What Relationships Should You Build as a Resale Business?

As the old saying goes, no man is an island – and this is especially true for small business owners and independent contractors. The success of your resale business depends largely on the people you know and the contacts you build, and taking the time to cultivate those relationships may make the difference between a profitable business and a money pit. If you're serious about the auction business, here are a few people you should take the time to find:

  • Someone with a flat-bed truck or trailer. If you don't own one yourself, finding a way to rent or borrow this item can make a major difference in the ease of emptying your units. If you know someone who's willing to tow cars, furniture or other bulky items for a reasonable fee, it's well worth cultivating a relationship with that individual. The fewer trips you make while emptying a unit, the more time you'll have to deal with other aspects of the business.
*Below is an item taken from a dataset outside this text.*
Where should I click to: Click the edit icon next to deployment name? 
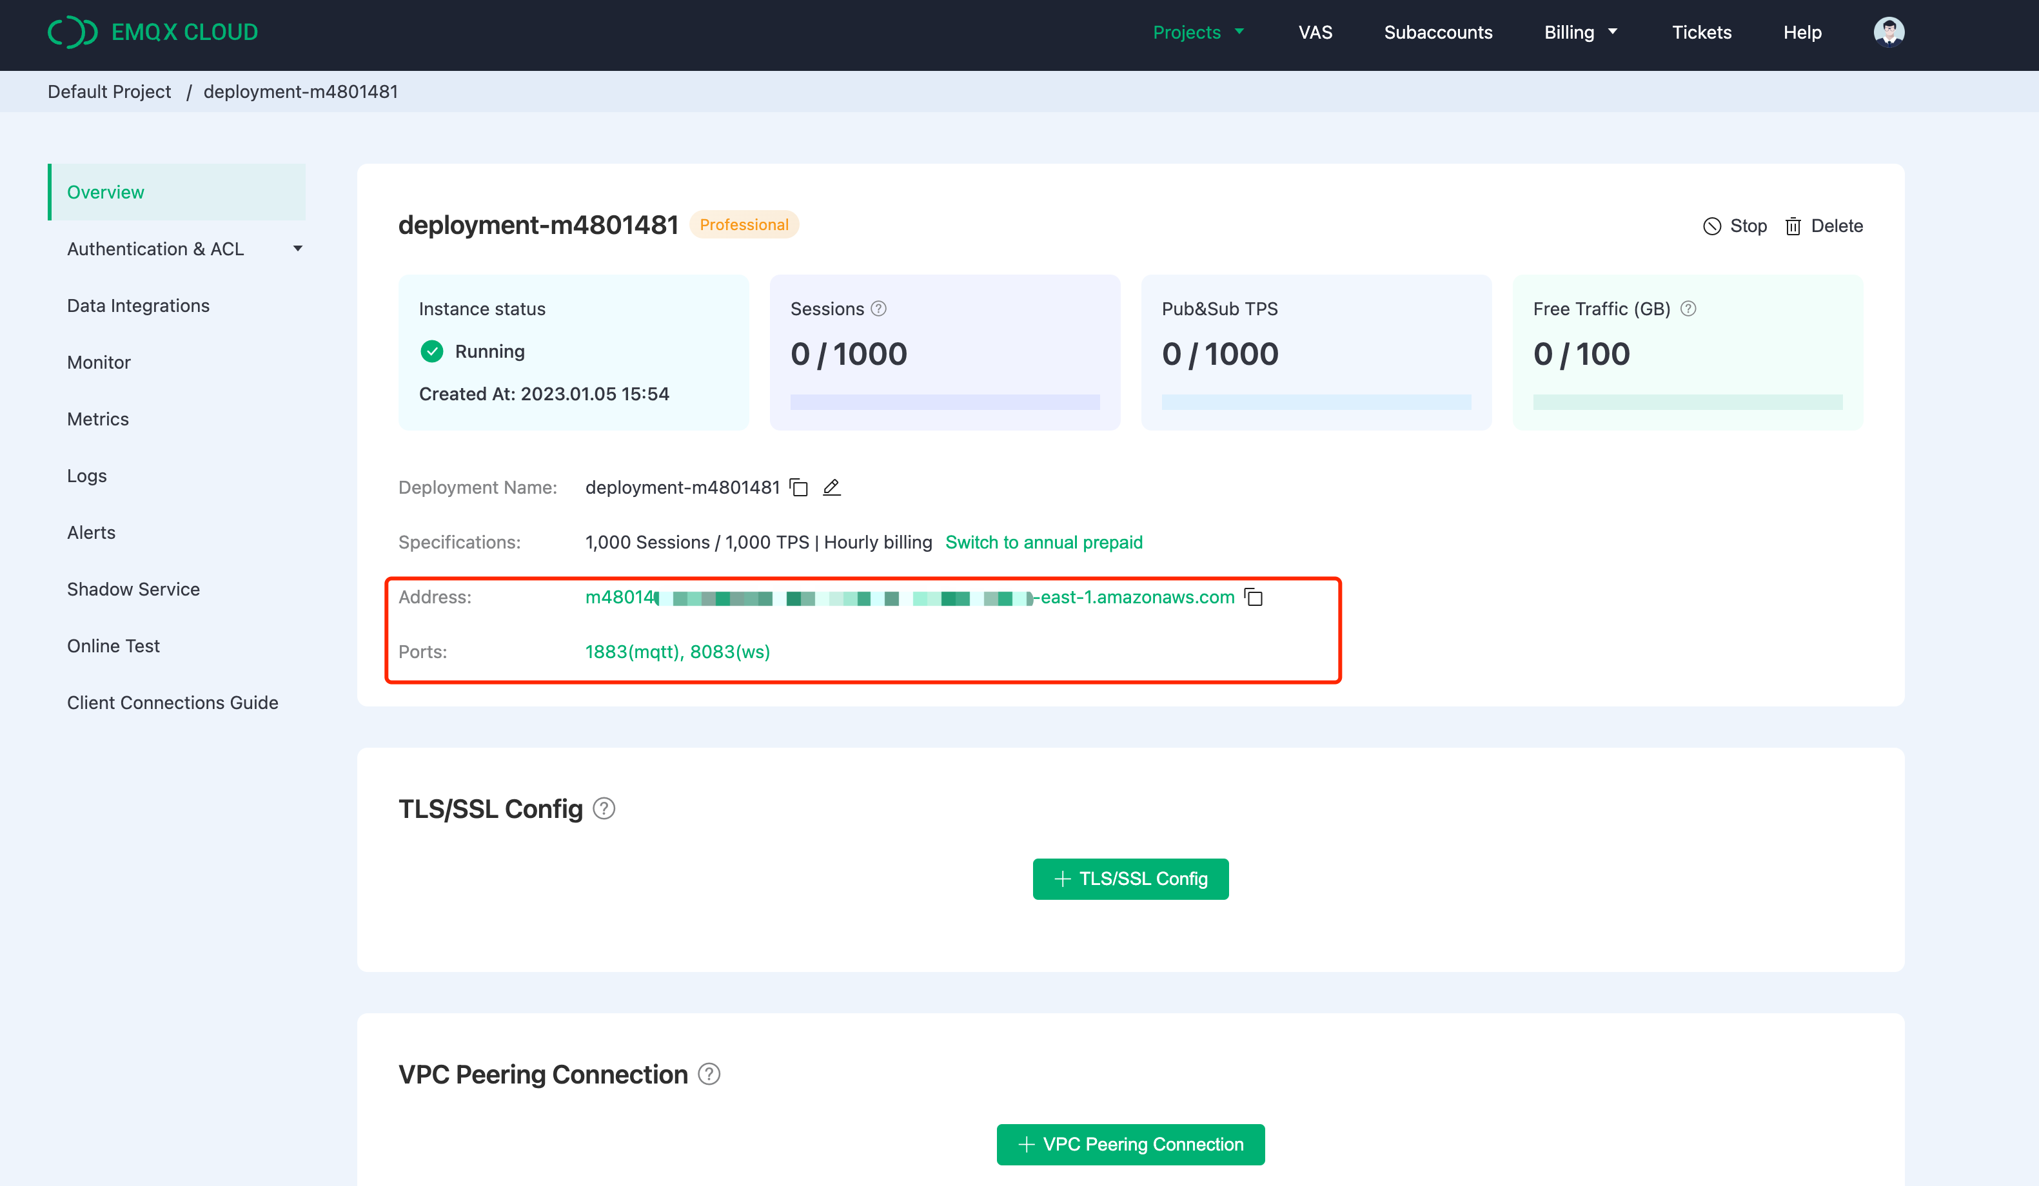pos(833,487)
  • A restoration and repair company. It might be worthwhile to learn restoration on your own, and fixing small appliances yourself can come in handy. As you start moving larger quantities of items, though, it's no longer practical to do your own restoration. Finding a company or two who can repair nice items at a reasonable rate will save you time and enhance your profits.
  • Other resalers. Sometimes you will end up with more items than you can reasonably resell on your own or simply have no interest in dealing with. Selling them to people who sell in greater bulk can often be a smart solution. Look at people who buy bulk clothing or own thrift stores; they'll often be quite willing to work with you.
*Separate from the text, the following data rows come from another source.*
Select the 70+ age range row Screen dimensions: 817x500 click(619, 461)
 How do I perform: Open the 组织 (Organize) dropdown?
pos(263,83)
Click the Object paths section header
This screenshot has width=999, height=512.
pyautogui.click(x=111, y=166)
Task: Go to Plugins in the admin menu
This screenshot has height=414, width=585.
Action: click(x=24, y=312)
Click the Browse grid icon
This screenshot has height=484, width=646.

  • Collectors. If you can find buyers in a specific niche, you'll have a good go-to person for unloading certain types of items that may not earn the same profits when sold in an open market. Some collectors are willing to spend a substantial sum on items that others may find essentially worthless, and the more collectors you have in your black book, the more possible buyers you'll have for any item you're trying to sell.
  • Antique dealers. Occasionally, you will come across a very nice item that is worth more than a layperson might realize. In these cases, it's always important to get a proper appraisal and speak with someone who knows about the item. By keeping in touch with a few antique dealers in different niches, you can improve your odds of profiting on these rare items. Whether you're getting an appraisal or selling the item itself, knowing someone in the industry will make a huge difference to your bottom line.
  • Scrappers. Having a good relationship with a scrap yard is smart when you deal with large quantities of appliances, electronics and other items with scrap metal. It may also be a good idea to find an independent scrapper who's willing to take whole items from you for a decent price so you don't waste time tearing them apart for scrap.

As you build your business, you're likely to develop many relationships with fellow bidders, auctioneers, storage facilities, buyers and more. Don't neglect that side of your business as these relationships can help your enterprise grow.